─── EXTRAIT CHOISI ───

Malgré la confirmation d’un coup d’Etat en gestation, le pouvoir, au lieu d’être en état d’alerte maximal, n’entreprendra rien pour traquer les auteurs. Il paiera cash son laxisme et sa négligence le 19 novembre 1968. Le président Modibo Keïta, au retour d’un voyage à l’intérieur du pays, est arrêté sur la route de Koulikoro.

Les erreurs fatales de Modibo Kéïta

Conduit au siège du Cmln, le lieutenant Moussa Traoré lui notifia la prise du pouvoir par l’Armée. Selon le colonel Youssouf Traoré, le président Modibo Keïta n’a pas bronché, il n’a rien manifesté pour exprimer son désaccord par rapport à l’action des militaires.

Qu’est-ce qui a poussé les jeunes officiers à s’emparer du pouvoir ? Pourquoi le choix s’est porté sur Moussa Traoré pour diriger le pays alors qu’il n’était pas l’instigateur principal du coup de force, à plus forte raison le plus gradé du groupe ?

───

_SÉRIE D'EXERCICES_.
- A) Pouvez-vous résumer en deux phrases l'extrait sur le coup d'État du 19 novembre 1968 ?
- B) Pouvez-vous recopier fidèlement le passage de l'extrait sur le coup d'État du 19 novembre 1968 qui commence par « Qu’est-ce qui a » et se poursuit jusqu'à « du groupe ? » ?

─── EXTRAIT DE DONNÉES ───

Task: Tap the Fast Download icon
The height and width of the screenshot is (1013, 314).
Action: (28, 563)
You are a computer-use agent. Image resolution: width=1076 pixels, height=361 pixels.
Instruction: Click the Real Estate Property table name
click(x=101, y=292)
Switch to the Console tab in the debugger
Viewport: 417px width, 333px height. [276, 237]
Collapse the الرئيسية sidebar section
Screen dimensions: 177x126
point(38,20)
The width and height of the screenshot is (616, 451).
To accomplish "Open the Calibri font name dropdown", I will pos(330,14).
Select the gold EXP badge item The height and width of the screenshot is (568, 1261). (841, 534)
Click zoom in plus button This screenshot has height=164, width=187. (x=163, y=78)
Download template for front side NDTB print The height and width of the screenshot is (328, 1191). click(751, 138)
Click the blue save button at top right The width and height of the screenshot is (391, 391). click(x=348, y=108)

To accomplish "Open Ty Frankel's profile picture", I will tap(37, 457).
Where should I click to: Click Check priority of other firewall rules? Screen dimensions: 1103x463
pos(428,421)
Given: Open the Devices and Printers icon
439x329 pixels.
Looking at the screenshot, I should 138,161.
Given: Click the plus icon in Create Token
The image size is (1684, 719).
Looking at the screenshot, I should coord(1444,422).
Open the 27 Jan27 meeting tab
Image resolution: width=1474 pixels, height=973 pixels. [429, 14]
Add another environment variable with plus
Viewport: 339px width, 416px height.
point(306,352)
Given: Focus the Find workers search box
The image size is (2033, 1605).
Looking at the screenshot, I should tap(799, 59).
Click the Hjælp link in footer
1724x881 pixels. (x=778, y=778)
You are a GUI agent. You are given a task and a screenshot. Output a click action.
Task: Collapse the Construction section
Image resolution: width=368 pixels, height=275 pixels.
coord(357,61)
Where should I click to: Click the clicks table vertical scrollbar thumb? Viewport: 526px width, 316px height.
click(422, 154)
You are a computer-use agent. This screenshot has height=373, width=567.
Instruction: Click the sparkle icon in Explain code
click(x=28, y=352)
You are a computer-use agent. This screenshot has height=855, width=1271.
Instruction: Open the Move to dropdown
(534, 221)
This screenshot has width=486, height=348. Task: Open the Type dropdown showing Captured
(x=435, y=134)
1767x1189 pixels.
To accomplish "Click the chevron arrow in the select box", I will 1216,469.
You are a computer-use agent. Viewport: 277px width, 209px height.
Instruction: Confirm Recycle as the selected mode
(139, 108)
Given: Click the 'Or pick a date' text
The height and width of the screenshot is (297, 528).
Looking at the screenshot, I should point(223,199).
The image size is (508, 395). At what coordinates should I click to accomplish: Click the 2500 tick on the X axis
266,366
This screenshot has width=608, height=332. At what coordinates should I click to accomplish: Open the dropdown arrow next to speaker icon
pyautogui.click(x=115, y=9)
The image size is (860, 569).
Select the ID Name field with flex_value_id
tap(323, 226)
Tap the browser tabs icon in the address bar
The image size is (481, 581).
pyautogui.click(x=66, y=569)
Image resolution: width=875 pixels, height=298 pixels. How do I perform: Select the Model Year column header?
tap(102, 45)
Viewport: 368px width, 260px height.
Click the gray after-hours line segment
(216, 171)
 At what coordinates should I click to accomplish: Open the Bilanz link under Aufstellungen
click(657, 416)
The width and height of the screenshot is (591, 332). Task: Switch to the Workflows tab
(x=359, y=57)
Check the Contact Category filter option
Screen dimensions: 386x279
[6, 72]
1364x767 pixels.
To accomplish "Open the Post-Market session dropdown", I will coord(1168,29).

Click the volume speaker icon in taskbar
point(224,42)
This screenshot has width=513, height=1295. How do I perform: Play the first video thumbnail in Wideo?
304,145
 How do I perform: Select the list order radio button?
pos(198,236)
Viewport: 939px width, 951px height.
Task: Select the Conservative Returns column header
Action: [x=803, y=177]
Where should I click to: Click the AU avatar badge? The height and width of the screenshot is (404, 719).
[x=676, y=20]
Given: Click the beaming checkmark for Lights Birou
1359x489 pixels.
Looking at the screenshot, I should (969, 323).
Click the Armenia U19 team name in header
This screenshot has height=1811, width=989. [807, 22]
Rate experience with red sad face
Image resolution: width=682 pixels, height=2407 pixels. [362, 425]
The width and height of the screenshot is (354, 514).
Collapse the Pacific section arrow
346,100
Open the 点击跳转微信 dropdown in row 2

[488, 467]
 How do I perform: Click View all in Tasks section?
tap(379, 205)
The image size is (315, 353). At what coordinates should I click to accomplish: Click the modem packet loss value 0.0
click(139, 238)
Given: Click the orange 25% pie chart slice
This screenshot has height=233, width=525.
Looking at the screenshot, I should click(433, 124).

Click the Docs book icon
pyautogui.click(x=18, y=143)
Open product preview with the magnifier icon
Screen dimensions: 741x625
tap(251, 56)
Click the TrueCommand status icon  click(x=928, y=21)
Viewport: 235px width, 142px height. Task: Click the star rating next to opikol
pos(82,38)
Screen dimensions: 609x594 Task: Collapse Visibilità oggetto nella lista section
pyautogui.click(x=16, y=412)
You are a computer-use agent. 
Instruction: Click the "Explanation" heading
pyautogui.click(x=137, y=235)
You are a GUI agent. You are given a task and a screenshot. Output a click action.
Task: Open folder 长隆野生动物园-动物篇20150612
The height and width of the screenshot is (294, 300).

───

_CORRIGÉS COMPLETS_.
- A) Bien que la préparation d'un coup d'État ait été confirmée, le pouvoir n'a rien fait pour en traquer les auteurs, et le 19 novembre 1968 le président Modibo Keïta a été arrêté sur la route de Koulikoro, au retour d'un voyage à l'intérieur du pays. Conduit au siège du Cmln, il s'est vu notifier par le lieutenant Moussa Traoré la prise du pouvoir par l'Armée, sans exprimer de désaccord selon le colonel Youssouf Traoré.

- B)
Qu’est-ce qui a poussé les jeunes officiers à s’emparer du pouvoir ? Pourquoi le choix s’est porté sur Moussa Traoré pour diriger le pays alors qu’il n’était pas l’instigateur principal du coup de force, à plus forte raison le plus gradé du groupe ?